Bakan Kurum, ülkemizin son döneminde yaşadığı büyük yangınların yol açtığı tahribatları gözler önüne serdi. 8 ilde meydana gelen yangınlarda toplamda 1168 bina açtığı hasar nedeniyle kullanılmaz hale geldi. Bu felaket, hem insanlar hem de doğa için büyük kayıplara yol açarken, yetkilileri acil müdahalelere ve önleyici tedbirlere yönlendirdi. Yangınların yarattığı bu geniş çaplı yıkım ülkemizin ekosistemine de büyük zarar verdi.
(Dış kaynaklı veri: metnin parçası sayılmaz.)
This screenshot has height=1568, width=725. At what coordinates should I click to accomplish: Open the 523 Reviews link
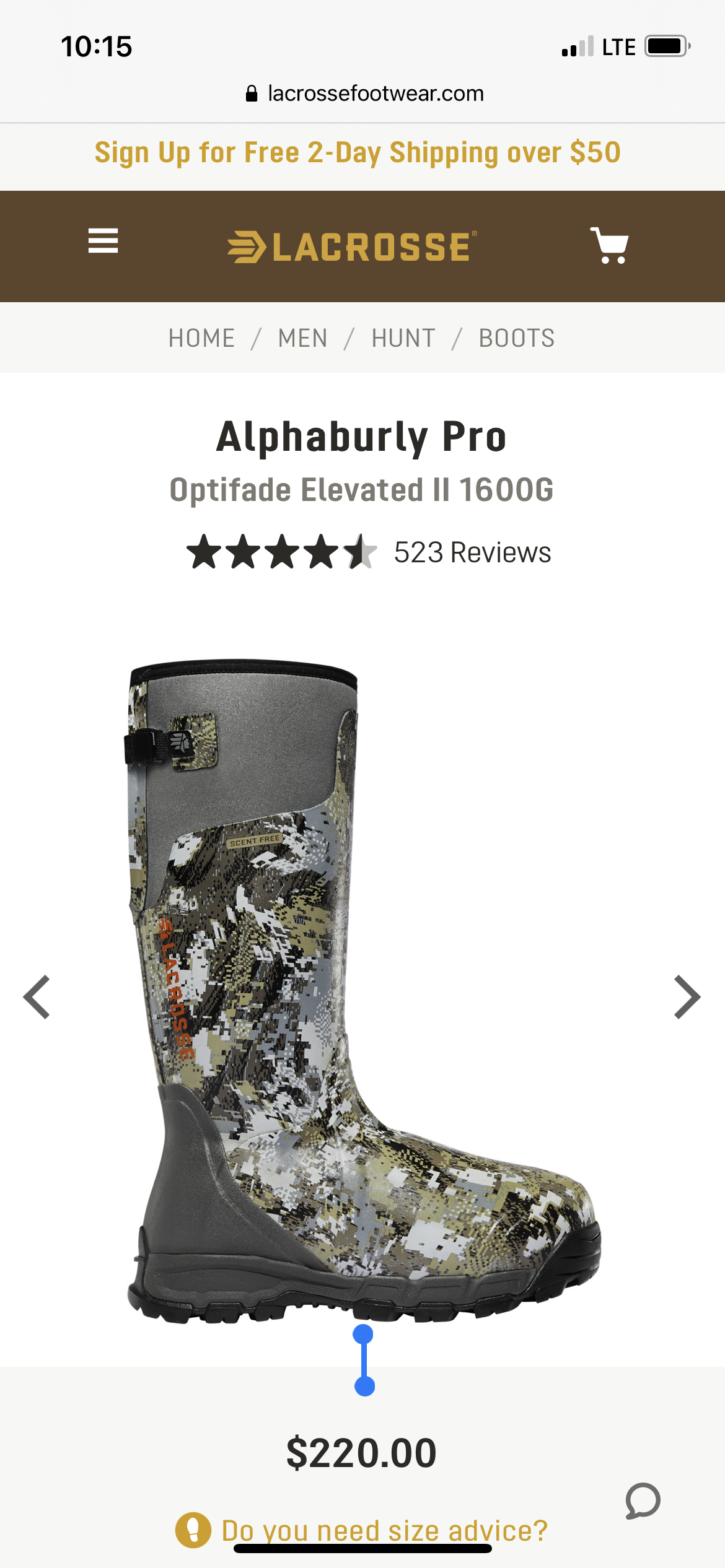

Son yıllarda sıcak hava şartlarının artmasıyla birlikte orman yangınları daha sık yaşanır hale geldi. Türkiye'nin puslu ve rüzgarlı günleri, yangınların yayılma hızını da artırdı. Yangınların başlaması, genellikle insan hatalarına, ihmal veya doğal etkenlere dayansa da bu sene yaşananlar, iklim değişikliğinin etkilerini de gözler önüne serdi. Yangınların yol açtığı hasarın bilançosu, yalnızca fiziksel yapılarla sınırlı kalmadı. Ayrıca, birçok insanın evi, iş yeri, tarım arazisi ve yaşam kaynakları yok oldu. Çiftçiler için tarım ürünleri, yerel ekonomiler için önemli birer kaynaktı ve bu yangınlar, bu kaynakların tamamen yok olmasına yol açtı.
Bakan Kurum, yangınlarla mücadelede devletin gücünü vurgulayarak, acil durum ekiplerinin olaylara anında müdahale ettiğini belirtti. Yangın söndürme ekipleri, askerler ve gönüllülerle birlikte sahaya inerek yangınların kontrol altına alınmasını sağladı. Bunun yanı sıra, zarar gören bölgelerde yeniden inşa çalışmaları için acil adımlar atılmaya başladı. Devlet, yangın sonrası hasar tespiti ve yeniden yapılanma sürecini hızlandırmayı hedefliyor. Ayrıca, Türkiye'nin dört bir yanında yangınların tekrar yaşanmaması için çeşitli önlemler alınması gerektiğini ifade etti. Yangın öncesi ve sonrası ile ilgili halkın bilinçlendirilmesi için eğitim programları planlanmakta.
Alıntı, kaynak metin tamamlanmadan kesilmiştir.